**TASK GOAL**. If a line includes the word "computer", it belongs in the count; state the total for the data below and add nothing.
<<<<
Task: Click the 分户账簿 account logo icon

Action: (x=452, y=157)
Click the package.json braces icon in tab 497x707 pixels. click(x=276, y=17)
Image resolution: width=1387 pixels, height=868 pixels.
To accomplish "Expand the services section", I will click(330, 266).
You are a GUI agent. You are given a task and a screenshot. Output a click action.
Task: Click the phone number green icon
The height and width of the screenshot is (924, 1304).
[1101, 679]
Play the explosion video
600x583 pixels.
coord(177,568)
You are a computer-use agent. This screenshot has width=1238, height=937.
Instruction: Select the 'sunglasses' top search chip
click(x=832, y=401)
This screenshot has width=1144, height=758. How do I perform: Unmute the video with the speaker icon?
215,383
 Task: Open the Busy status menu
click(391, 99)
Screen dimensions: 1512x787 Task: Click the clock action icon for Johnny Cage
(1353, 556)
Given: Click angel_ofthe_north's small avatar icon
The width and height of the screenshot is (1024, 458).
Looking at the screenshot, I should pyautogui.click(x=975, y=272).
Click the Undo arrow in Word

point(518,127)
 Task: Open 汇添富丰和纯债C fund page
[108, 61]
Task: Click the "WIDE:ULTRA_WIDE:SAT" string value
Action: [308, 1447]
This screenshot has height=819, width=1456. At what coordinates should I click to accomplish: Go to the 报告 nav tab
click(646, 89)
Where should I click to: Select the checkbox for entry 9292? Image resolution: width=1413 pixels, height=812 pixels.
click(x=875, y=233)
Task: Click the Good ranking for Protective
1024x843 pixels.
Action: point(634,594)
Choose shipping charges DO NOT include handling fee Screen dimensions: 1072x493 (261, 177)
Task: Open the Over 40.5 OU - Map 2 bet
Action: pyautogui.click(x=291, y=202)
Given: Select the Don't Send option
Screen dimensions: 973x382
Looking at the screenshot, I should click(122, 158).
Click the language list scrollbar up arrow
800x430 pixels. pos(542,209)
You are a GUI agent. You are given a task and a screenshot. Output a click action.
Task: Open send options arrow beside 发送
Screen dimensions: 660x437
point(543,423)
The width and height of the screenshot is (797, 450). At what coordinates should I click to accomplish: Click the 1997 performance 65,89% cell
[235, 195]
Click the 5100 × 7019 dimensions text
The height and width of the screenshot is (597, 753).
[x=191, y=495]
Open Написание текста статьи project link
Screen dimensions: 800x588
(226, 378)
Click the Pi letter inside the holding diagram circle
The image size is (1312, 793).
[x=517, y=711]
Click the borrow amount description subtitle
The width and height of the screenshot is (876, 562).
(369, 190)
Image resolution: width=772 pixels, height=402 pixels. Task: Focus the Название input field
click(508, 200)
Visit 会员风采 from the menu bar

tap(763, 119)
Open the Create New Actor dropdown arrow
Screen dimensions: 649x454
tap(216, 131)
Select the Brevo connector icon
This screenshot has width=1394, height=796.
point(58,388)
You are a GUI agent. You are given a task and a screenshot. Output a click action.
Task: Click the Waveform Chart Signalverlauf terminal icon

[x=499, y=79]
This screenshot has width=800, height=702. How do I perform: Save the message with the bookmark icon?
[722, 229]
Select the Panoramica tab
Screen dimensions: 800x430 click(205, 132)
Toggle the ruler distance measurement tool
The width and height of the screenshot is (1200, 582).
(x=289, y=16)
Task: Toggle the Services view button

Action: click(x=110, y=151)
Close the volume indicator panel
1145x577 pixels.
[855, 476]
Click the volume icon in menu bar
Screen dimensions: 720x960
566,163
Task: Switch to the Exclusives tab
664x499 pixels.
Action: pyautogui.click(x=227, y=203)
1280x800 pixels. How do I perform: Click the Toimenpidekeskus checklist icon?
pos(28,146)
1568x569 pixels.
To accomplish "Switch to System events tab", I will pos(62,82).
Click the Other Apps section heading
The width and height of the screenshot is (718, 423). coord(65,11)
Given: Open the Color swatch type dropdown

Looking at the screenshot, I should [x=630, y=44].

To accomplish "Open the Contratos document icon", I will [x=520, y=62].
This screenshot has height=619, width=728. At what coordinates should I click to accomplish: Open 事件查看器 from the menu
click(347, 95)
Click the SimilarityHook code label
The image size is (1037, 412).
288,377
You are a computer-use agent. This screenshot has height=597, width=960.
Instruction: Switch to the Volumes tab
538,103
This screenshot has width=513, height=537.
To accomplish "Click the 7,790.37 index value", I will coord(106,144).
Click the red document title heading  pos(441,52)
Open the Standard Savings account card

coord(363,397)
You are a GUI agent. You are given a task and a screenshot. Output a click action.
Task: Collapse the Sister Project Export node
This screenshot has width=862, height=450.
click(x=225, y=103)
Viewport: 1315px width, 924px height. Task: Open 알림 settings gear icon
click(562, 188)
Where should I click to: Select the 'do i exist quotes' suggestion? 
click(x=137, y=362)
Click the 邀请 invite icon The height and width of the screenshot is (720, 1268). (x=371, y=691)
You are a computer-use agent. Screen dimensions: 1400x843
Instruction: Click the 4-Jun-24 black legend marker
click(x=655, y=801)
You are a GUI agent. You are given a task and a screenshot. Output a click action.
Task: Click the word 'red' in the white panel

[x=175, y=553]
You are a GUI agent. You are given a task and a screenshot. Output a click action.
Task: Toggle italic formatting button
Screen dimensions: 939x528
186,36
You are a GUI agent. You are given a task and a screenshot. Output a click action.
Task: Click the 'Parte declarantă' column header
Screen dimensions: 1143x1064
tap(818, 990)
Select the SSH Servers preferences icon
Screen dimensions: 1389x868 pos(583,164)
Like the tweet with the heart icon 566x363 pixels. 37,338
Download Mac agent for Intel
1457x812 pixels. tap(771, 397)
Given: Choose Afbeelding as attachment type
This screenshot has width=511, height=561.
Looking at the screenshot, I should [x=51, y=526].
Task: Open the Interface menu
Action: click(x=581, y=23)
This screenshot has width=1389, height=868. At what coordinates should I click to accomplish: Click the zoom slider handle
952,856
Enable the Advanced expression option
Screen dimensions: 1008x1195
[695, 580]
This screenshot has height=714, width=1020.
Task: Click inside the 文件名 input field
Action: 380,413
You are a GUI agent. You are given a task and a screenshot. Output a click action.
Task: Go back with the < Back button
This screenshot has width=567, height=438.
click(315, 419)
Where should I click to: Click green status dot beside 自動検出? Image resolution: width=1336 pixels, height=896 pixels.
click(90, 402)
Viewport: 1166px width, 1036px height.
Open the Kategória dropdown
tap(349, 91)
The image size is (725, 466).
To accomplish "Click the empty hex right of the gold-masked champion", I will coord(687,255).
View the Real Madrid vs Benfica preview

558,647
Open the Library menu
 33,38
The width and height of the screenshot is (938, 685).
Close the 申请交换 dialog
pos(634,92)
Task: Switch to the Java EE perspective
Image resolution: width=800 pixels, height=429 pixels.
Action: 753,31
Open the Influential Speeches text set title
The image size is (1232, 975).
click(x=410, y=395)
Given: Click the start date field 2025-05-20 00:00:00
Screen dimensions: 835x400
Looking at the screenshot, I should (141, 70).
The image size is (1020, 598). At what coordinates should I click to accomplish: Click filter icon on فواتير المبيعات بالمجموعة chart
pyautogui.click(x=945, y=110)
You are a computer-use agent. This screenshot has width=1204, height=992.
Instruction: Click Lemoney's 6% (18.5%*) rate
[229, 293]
>>>>
**WRITTEN RESPONSE**. 4